Spot silver and gold price chart. Source: Bloomberg Intelligence

McGlone mentioned that silver’s recent move is closely linked to gold’s record-setting performance, suggesting that the momentum of the yellow metal was key to silver’s rally.

However, silver’s role in this shift was not entirely independent; it traded more like an industrial metal, similar to copper.

According to the strategist, while silver has solidified $30 as support, its next hurdle lies between $35 and $40 per ounce. These levels are potential resistance areas where a further breakout could face challenges.

He noted that sustaining momentum above $35 could eventually lead to a test of $40, a level that, if broken, would signal a more significant bullish trend.

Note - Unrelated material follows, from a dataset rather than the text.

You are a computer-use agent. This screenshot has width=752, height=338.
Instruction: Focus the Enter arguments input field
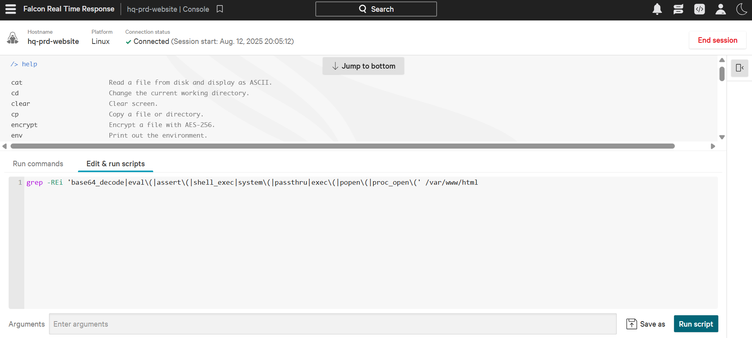332,324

However, downside risks remain. Should silver fail to hold above $30, it may indicate weakness, potentially inviting selling pressure. Such a scenario could suggest reduced demand for both its precious and industrial metals.

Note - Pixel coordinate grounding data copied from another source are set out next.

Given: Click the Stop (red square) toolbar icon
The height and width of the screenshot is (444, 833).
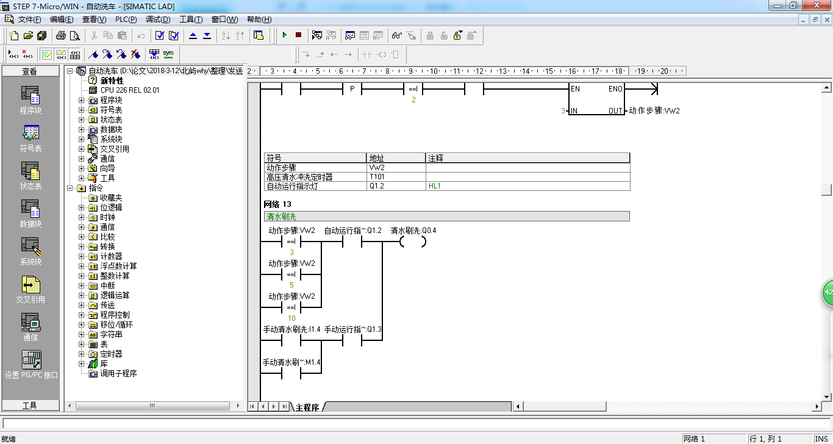Looking at the screenshot, I should click(298, 35).
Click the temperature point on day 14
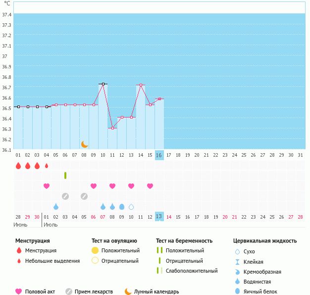The image size is (310, 295). 141,85

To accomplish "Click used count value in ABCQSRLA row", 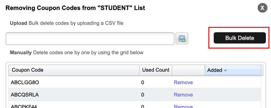I will [143, 95].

“About $40 is the next silver resistance level above $35. Sustaining below $30 would indicate weakness,” McGlone said. 

What next for silver’s price? 

This outlook comes as silver has recorded a daily drop of 0.55%, trading at $33.50 as of press time. This weakness stems from factors such as the robust performance of the U.S. Dollar and higher Treasury yields.

At the same time, the precious metal is also in the red as data indicates that U.S. unemployment claims plunged in late October, suggesting strength in the labor market. These metrics imply that the Federal Reserve might hold off on interest rate cuts, a factor likely to impact silver demand.

Looking ahead, silver may face further volatility with the upcoming U.S. presidential election slated for November 5 and the situation in the Middle East. In this case, the metal might attract inflows from investors seeking safe-haven assets if the Middle East conflict escalates.

Meanwhile, an analysis by Gold Predictors in an X post on October 25 suggested that the metal has entered a consolidation phase after reaching its first minor resistance at $35.

Silver price analysis chart. Source: Goldpredictors.com

Despite this short-term correction, overall sentiment remains bullish, with a possible target of $50.

Bullish sentiment is driven by factors including geopolitical uncertainty, technological advancements, and industrial demand for the metal. 

In addition to these catalysts, a previous Finbold report indicated that the metal’s recent rally has benefited from potential demand in military applications. 

As silver remains in one of the “hottest bull markets of all time,” investors like author Robert Kiyosaki continue advocating for accumulation before it becomes expensive.